*WORK INSTRUCTION*: Once you reach the line containing "Select the 30Y column header" in the data below, restate each line word for word up to and including the one containing "Given: Click the Betis club crest".

*MATERIAL PROVIDED*:
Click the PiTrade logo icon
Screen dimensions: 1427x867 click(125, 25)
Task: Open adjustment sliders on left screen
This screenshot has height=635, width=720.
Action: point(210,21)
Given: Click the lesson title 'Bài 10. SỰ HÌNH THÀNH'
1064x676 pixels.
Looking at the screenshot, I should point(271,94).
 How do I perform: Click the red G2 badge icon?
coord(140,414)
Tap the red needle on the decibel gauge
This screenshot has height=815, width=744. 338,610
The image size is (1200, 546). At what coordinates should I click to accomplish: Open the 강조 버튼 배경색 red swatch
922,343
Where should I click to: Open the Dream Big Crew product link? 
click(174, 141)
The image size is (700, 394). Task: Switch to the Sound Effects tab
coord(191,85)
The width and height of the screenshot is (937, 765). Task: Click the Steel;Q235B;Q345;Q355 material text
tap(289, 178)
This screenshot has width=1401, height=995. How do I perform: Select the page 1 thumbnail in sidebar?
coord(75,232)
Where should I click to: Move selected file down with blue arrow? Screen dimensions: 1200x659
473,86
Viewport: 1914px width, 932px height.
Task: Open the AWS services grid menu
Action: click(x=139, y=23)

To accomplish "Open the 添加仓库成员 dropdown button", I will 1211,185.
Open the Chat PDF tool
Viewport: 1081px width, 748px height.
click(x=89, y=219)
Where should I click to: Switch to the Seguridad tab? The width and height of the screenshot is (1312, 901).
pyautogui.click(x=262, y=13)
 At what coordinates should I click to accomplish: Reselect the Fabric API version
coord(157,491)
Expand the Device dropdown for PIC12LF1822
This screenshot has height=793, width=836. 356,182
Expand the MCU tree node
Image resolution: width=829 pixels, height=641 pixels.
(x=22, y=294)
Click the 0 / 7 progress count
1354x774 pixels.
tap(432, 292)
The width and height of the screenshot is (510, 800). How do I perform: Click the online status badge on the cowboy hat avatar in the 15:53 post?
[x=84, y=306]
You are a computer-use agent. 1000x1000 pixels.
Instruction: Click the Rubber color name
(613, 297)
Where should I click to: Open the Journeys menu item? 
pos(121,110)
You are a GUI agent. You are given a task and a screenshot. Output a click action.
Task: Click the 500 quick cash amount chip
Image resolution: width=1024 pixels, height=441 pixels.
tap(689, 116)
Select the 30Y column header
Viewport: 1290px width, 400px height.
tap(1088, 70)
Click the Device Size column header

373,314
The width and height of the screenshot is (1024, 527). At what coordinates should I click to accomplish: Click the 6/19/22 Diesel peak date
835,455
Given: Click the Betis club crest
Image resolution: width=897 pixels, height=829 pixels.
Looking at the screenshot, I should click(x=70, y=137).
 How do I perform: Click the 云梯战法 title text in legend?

*YOUR RESPONSE*:
Select the 30Y column header
Viewport: 1290px width, 400px height.
tap(1088, 70)
Click the Device Size column header

373,314
The width and height of the screenshot is (1024, 527). At what coordinates should I click to accomplish: Click the 6/19/22 Diesel peak date
835,455
Given: Click the Betis club crest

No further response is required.